# Exercise prompt
Filter these entries, keeping only lines that hold the word "dialog".

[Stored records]
┌──
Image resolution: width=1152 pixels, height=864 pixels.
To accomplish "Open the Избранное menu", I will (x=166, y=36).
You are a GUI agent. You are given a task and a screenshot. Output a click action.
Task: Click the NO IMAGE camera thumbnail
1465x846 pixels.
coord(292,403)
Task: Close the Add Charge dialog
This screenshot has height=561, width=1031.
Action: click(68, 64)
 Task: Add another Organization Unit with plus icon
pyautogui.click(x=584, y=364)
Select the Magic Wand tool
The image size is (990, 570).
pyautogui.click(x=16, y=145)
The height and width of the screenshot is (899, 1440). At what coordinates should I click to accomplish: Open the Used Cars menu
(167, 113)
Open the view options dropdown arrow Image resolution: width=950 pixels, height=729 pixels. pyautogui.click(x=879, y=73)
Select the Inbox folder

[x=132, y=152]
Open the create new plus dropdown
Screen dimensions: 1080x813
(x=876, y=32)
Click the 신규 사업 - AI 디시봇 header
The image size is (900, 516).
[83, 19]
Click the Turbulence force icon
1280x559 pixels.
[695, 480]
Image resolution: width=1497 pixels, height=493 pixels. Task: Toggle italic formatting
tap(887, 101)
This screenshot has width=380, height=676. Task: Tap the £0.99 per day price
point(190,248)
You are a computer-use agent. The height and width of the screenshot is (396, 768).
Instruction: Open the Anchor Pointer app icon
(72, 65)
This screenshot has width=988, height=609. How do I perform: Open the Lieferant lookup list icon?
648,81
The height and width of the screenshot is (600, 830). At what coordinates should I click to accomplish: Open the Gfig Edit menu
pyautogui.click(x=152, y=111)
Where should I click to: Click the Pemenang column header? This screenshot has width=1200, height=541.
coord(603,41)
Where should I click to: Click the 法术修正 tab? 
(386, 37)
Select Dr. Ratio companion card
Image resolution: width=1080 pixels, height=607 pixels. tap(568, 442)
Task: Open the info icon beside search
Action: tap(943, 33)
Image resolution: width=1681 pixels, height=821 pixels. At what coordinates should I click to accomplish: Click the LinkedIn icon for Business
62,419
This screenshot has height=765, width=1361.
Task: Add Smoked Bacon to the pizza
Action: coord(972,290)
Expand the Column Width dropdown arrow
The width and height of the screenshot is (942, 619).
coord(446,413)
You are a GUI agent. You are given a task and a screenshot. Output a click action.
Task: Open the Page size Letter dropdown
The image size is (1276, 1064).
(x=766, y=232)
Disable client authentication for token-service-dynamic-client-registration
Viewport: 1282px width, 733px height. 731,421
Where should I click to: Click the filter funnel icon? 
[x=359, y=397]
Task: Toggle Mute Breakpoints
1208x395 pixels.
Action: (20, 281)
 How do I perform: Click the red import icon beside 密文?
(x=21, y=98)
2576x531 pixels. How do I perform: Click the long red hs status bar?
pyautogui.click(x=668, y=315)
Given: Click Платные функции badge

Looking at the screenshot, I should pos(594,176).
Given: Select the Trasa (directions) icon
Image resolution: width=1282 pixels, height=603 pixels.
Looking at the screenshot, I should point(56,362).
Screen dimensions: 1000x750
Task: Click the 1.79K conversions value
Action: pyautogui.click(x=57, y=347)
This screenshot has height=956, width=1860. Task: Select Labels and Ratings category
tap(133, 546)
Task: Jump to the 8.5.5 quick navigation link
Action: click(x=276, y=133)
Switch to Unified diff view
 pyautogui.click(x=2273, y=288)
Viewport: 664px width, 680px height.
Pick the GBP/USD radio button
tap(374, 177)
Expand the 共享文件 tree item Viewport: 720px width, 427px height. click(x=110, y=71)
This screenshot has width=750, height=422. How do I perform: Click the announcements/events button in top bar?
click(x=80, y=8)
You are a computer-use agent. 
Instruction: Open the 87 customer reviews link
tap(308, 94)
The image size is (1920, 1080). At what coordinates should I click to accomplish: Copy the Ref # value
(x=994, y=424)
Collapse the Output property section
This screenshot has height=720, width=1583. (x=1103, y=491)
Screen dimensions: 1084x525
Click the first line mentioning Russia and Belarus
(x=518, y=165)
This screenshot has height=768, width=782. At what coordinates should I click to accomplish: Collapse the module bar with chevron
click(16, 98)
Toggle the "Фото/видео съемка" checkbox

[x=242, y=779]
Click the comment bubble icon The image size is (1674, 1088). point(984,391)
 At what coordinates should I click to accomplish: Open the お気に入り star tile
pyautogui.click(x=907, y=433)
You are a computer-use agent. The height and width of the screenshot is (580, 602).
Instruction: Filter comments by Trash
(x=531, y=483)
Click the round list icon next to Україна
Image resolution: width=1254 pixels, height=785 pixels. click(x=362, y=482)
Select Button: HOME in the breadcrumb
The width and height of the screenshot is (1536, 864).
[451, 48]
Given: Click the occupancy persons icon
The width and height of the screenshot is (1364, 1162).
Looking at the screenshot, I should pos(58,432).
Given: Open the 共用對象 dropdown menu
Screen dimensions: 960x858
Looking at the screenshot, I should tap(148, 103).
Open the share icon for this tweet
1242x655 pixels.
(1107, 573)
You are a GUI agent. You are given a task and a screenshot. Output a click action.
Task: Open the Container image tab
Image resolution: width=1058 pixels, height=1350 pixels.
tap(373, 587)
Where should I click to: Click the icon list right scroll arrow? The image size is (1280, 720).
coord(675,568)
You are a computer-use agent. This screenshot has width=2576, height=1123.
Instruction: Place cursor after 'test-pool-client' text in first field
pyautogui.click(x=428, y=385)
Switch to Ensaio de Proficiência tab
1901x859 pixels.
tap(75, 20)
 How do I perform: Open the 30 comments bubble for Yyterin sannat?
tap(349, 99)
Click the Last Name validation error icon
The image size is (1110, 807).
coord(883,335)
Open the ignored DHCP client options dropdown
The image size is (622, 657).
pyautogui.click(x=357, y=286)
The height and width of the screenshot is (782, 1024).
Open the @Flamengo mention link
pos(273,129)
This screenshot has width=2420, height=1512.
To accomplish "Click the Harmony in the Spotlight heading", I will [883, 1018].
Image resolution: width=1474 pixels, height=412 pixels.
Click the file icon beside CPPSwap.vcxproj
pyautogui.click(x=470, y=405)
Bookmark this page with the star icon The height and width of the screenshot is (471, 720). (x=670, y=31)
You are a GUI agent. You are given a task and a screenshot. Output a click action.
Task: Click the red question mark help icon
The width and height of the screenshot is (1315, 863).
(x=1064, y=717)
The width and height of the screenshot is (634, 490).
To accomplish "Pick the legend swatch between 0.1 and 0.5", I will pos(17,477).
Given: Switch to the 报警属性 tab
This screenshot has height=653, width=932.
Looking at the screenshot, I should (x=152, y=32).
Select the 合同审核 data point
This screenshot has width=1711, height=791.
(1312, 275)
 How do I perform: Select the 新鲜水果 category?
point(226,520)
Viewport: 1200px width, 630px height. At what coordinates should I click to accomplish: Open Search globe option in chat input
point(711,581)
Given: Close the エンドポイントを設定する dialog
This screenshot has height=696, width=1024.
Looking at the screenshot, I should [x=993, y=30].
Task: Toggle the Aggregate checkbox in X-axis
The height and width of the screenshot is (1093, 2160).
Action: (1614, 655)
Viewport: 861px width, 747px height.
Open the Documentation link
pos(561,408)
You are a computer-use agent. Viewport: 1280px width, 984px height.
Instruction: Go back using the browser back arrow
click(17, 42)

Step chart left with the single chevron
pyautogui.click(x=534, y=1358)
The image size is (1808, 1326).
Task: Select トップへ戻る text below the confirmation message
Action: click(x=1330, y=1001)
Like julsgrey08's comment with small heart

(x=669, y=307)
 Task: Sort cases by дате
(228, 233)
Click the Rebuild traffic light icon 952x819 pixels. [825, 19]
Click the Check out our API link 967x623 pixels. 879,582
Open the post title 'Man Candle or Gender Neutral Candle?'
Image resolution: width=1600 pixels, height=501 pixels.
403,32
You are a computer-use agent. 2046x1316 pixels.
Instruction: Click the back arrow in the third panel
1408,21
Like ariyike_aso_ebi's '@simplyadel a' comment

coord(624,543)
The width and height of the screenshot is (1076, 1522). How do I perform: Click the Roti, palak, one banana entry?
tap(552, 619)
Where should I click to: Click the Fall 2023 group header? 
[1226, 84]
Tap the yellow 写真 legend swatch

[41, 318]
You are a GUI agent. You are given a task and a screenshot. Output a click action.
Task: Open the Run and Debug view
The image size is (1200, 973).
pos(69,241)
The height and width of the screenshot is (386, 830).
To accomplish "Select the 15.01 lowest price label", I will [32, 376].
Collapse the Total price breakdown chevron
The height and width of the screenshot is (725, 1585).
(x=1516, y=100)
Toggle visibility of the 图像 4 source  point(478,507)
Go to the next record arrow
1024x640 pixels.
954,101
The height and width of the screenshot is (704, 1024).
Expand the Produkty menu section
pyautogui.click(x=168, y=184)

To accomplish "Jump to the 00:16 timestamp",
└──
# Answer section
Task: Close the Add Charge dialog
Given: Close the エンドポイントを設定する dialog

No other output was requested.